Gone are the days when Roo was a tiny baby whose decisions were made for her. She has her own mind and she does as she pleases, within the limits set by her parents. Case in point: when Roo's daddy brought her to the picnic - she had been at a birthday party earlier - she didn't want to socialize. She wanted to play on the playground and I could barely get a hello out of her. She was too focused on climbing the jungle gym.
I watched her run off in her princess dress and for a moment I missed the tiny, chubby baby I used to be able to hold captive in my arms. It was easier to feel connected to her then, when I could hold her warm weight and clearly remember her little feet kicking me from the inside.
I missed the darling toddler who would play pretend with me because she was the age when children will play with anyone who sits down with them.
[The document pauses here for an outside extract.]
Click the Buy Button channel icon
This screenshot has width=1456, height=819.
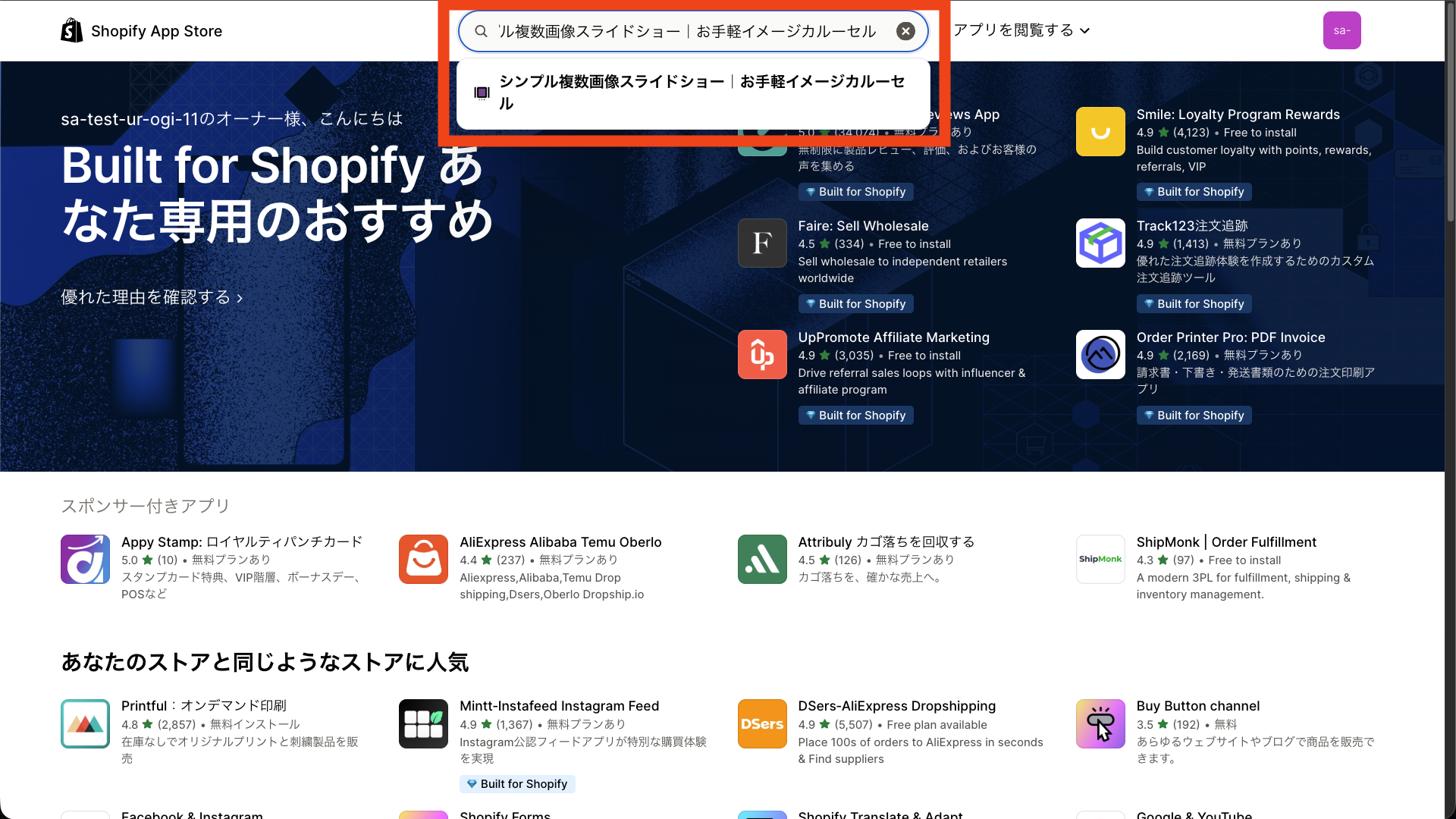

I felt less connected then but she was still so small and she was easy to distract in my favor.
I watched Roo climb higher and higher - surprisingly adept at keeping her dress in place as she ascended - and I realized, maybe for the first time, that openness is not a choice that Roo made for herself. It's a choice that was made for her. She knows who I am because her parents thought it would be best for her and for me. She did not ask to meet me. She did not ask to have me in her life.
And I realized that the time may come when she does not want me in her life. It may not come, of course, and I hope it doesn't, but as I watched her climb I thought, I have to prepare myself for that eventuality. If the time comes that Roo would rather not have a relationship with me, I will have to find a way to be okay with that.
I don't know any adults who grew up with an open adoption because it's such a relatively recent phenomenon. I know adults who have reconnected with their birth families, but none who grew up with a birth mom in their lives. What will my presence do to and for Roo as she grows up? Will I be a benefit to her or a burden?
Such heavy thoughts for a picnic. This is what happens when you use caffeine as a substitute for sleep.
Roo grew tired of the jungle gym and came over and we had an Arizona snowball fight with the rest of the picnic attendees. We made play dough shapes together ("Don't make any more seahorses," she told me. "Make something else") and she made me a valentine card and we watched the ducks swim in the pond.
("I wish that I was a duck," said Roo, "so I could swim all day and people would feed me." She looked pensive and then added, "But Mommy would miss me if I were a duck here.")
For now, Roo is happy to play with me when she's not asserting her independence. My hope is that she will always be happy to see me. That she will be able to feel my love for her. That she'll be a happier, healthier person for having an open adoption that includes her birth mother as a sometimes presence in her life.
But my hope is also that she will make the kind of choices that will result in peace and happiness in her life, whatever those end up being. My hope is also that if the time comes when she feels I am a hindrance rather than a help, that she will be strong enough to let me go. I don't want to be an obligation to her. Openness was chosen for her as a benefit, not a burden. I don't ever want to be a burden.
I don't want to not be a part of her life. The thought that someday Roo might not need or want me around scares me. And I don't want it to happen, and I don't anticipate that happening, I really don't. But I want the choice to be hers, when she's old enough to make it.
*Dear Keane: please forgive me for stealing your album title for my blog post. Hopes and Fears is my favorite of your albums, and "This is the Last Time" got me through a rough patch. I love you guys, even though I hated the heck out of your collaboration with K'naan.